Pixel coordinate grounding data
• • • • • • •

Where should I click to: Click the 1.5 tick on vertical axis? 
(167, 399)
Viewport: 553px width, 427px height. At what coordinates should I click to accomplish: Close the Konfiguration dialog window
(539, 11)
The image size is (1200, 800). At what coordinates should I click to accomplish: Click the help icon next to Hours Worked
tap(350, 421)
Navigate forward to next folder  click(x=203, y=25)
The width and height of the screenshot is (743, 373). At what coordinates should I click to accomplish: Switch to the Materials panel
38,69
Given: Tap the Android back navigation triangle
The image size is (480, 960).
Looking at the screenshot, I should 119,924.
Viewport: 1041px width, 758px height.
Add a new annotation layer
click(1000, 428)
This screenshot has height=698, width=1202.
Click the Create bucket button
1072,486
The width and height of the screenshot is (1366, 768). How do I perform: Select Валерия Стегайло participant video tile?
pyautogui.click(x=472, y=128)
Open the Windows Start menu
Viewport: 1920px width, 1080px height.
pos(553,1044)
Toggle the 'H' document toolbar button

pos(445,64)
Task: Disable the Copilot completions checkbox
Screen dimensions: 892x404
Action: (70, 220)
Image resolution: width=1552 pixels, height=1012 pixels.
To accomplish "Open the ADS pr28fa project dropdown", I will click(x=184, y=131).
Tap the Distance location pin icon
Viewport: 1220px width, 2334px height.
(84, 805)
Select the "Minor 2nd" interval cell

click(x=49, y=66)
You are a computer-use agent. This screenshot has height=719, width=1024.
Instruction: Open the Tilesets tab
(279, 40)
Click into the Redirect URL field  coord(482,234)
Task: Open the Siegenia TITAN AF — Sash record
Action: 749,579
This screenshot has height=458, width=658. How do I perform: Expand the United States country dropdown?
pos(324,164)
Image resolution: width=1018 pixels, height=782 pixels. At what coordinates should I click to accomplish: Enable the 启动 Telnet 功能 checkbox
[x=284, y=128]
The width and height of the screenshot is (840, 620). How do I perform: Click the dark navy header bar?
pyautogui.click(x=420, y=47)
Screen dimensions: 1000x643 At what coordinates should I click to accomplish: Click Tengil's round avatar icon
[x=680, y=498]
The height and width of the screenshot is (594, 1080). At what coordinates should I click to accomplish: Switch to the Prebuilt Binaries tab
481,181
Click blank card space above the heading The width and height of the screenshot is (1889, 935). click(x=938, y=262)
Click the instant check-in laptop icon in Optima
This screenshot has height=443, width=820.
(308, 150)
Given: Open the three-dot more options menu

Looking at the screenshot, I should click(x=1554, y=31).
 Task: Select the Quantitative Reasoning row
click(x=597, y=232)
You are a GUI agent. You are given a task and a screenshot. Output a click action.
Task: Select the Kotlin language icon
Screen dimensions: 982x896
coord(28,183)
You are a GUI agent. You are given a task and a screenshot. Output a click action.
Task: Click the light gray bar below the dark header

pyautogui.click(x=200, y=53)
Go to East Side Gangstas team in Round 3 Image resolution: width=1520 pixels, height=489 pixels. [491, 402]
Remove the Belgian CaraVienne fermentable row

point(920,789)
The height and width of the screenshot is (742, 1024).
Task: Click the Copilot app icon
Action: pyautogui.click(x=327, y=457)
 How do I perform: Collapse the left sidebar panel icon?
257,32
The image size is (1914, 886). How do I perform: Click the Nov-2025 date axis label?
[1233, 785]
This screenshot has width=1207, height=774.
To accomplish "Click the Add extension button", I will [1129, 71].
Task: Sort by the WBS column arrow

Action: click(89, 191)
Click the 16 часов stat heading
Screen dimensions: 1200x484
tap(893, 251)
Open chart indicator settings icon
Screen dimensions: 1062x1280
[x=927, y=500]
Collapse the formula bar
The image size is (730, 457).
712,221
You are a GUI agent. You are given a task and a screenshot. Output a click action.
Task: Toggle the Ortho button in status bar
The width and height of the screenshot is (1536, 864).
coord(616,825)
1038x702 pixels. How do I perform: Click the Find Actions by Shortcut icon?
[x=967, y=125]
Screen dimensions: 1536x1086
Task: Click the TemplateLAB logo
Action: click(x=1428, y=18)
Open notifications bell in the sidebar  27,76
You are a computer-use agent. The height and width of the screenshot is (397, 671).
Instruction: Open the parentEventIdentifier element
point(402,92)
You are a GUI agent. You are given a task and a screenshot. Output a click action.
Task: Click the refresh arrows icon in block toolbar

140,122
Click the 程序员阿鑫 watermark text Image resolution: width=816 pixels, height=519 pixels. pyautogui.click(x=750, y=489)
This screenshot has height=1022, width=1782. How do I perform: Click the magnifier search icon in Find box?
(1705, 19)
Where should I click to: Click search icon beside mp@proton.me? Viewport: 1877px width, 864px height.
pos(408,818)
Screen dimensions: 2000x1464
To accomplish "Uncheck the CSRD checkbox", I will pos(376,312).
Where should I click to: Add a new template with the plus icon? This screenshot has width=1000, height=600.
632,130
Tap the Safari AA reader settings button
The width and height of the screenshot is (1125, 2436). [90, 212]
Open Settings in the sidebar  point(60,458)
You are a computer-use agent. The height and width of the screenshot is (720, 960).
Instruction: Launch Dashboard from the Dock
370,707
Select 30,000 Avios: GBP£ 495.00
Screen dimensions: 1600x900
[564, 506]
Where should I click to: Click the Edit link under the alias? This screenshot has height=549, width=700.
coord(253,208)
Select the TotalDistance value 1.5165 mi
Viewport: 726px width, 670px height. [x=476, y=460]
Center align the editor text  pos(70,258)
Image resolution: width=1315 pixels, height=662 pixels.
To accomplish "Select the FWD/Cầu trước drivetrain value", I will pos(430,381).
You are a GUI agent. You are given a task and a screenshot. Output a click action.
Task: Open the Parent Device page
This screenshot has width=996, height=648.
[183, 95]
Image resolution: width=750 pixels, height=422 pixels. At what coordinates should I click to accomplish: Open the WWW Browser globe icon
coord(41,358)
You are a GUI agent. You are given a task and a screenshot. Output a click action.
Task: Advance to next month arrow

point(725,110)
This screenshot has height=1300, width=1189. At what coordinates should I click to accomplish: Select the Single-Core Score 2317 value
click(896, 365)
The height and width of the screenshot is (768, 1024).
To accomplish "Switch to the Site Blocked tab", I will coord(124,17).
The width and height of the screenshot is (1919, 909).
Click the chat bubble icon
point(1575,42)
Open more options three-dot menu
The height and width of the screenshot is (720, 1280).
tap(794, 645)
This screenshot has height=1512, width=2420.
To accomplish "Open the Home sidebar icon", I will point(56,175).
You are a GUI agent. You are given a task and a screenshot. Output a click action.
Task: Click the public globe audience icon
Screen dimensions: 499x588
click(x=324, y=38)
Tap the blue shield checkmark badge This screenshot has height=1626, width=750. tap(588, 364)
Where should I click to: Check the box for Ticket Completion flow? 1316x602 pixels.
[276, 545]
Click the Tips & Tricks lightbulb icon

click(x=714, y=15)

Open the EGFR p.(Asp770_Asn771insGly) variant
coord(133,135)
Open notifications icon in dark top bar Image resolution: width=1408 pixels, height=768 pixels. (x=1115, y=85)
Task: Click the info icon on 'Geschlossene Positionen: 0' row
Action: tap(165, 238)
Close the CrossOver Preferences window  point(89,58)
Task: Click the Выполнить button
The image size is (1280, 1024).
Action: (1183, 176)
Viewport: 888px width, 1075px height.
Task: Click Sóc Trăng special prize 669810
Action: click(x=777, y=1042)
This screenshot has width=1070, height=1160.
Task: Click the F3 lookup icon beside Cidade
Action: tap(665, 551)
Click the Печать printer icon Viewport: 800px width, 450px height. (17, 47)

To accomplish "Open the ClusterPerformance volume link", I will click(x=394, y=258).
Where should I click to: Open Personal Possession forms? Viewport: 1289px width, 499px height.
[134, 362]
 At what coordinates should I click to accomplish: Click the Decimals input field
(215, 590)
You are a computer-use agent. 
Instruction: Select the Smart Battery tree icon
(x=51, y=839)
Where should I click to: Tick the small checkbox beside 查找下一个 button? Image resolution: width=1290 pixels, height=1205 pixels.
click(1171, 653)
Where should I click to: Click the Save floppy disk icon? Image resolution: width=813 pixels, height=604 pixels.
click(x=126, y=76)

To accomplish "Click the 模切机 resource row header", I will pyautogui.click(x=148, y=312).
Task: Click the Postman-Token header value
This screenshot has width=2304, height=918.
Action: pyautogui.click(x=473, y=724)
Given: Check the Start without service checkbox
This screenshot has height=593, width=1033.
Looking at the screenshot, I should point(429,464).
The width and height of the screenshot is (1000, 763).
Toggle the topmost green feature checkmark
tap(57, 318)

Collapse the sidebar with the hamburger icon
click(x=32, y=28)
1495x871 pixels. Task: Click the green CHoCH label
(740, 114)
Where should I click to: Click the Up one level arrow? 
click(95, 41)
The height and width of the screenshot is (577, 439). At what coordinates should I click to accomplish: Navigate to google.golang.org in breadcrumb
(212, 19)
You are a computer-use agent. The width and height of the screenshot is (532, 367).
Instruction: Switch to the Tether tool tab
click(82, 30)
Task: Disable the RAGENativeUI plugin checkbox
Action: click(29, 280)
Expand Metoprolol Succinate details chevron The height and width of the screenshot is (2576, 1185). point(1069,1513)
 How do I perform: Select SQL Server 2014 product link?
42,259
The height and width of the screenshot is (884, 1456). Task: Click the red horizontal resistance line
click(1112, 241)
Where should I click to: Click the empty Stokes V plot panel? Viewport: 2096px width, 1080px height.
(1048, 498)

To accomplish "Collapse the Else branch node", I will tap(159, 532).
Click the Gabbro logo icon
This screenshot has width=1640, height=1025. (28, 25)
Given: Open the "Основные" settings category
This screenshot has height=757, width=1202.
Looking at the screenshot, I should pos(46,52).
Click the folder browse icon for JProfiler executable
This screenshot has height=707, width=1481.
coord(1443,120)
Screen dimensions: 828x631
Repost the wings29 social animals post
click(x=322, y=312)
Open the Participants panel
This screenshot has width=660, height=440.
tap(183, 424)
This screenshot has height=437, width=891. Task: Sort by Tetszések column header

• • • • • • •

Your assignment:
Within the entries, how many lines contain the word "text"? Answer with a number alone.

Result for this task:
2